No other known work by Rembrandt brings his family together so completely. The suggestion, impossible to confirm but entirely plausible given the circumstances, is that this ambitious, technically demanding painting may have been made in part as a gift to his parents: a demonstration that their considerable investment in his training had been repaid in full.
A Crowd Scene Of Remarkable Ambition
To stand before Let The Little Children Come Unto Me is to encounter a young artist testing the very limits of what he can achieve, and largely succeeding. Graham-Dixon captures the sensory experience with characteristic vividness: “The painting is crowded, it’s perhaps one of the first great Rembrandt crowd scenes, and boy could he do a crowd scene. You have the sense that people are spilling into this picture, it’s almost as crowded as a tube train.”
The figures press in upon one another, their expressions and gestures rendered with the kind of individualising attention that would become the hallmark of Rembrandt’s mature work. There are old men and infants, mothers and bystanders, the devout and the curious.

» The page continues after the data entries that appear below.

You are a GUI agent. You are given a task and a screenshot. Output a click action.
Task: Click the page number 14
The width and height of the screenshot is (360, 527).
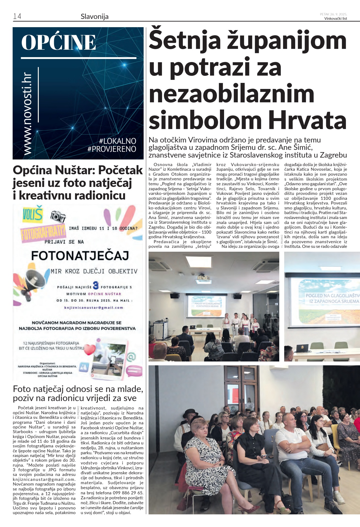pyautogui.click(x=17, y=16)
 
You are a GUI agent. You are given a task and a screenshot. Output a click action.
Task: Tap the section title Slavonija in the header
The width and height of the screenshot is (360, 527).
pyautogui.click(x=94, y=16)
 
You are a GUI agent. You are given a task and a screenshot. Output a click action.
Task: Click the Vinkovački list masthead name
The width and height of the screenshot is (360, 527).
pyautogui.click(x=335, y=19)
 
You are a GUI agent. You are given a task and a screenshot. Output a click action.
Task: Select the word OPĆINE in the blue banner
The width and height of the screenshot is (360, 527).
pyautogui.click(x=58, y=43)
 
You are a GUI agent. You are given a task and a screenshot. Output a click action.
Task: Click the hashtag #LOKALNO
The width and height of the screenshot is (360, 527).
pyautogui.click(x=118, y=141)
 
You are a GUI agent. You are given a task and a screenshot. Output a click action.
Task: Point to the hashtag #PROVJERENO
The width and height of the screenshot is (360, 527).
pyautogui.click(x=112, y=149)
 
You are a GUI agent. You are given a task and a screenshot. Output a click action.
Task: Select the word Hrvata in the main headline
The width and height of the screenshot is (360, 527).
pyautogui.click(x=307, y=120)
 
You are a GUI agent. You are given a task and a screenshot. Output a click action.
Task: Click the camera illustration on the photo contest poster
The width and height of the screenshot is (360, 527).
pyautogui.click(x=58, y=216)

The architectural backdrop, arches, columns, the suggestion of a grand interior opening onto sky, is worked with considerable sophistication for an artist barely in his twenties. And despite the unfinished passages in the foreground, the overall effect is one of remarkable compositional control: a painter who already understands how to organise complexity, how to lead the eye, how to charge a scene with emotional weight.
Provenance, Scholarship, And Attribution
The painting’s history, like that of many Old Master works, is not without its gaps. It may well be the work recorded in two seventeenth-century Dutch collections: the first possibly that of Floris Soop, whose inventory of 3 May 1657 records a painting matching its subject; and subsequently, perhaps, in the collection of Wilhelmus Scriverius, who sold twenty-four paintings at auction on 8 August 1663, including two large works by Rembrandt. While no definitive link can be drawn, the plausibility is strengthened considerably by the fact that no other painting by Rembrandt of this subject, in any size or format, is known to exist.

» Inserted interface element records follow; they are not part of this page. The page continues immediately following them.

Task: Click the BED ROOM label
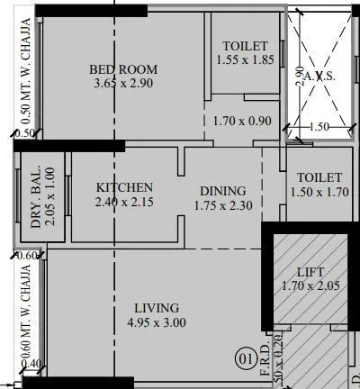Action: (123, 69)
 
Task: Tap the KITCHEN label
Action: (124, 187)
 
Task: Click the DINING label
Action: (223, 191)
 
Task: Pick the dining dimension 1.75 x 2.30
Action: (223, 205)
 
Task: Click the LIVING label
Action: (156, 308)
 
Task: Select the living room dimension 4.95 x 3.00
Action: (156, 322)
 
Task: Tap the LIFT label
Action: (310, 272)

The work was subsequently held in a private collection in West Berlin from the mid-twentieth century, before its sale in Cologne in 2014 brought it back into scholarly view.
Since that re-emergence, Let The Little Children Come Unto Me has attracted serious and sustained academic attention. It was exhibited in both Leiden and Oxford in 2020, at which point it had been partially cleaned. The exhibition catalogue records the verbal opinions of two of the most distinguished Rembrandt scholars of our time: Ernst van de Wetering, who examined it in 2017, and Christopher Brown, who did so in 2018, both of whom declared it an autograph work by the master’s own hand. Subsequent conservation has only strengthened that attribution, revealing a paint surface entirely consistent with Rembrandt’s known technique and working method.
A Rare Opportunity For The Discerning Collector
For collectors of Old Master paintings, and indeed for anyone who cares about the history of Western art, the opportunity to acquire Let The Little Children Come Unto Me arrives perhaps once in a lifetime. The painting ranks among the most significant early works by Rembrandt remaining in private hands, a work that illuminates his technique, his humanity, his politics, and his most intimate personal world, all at the very moment his extraordinary career was beginning to take shape. It joins a remarkable season for major works at auction, including the Wellington portrait by Sir Thomas Lawrence estimated at £8-12 million, confirming London’s position as the world’s pre-eminent stage for historically significant art.
The painting will be on public display at Sotheby’s London from 27 June 2026, ahead of the sale on 1 July 2026. The estimate is £8-12 million.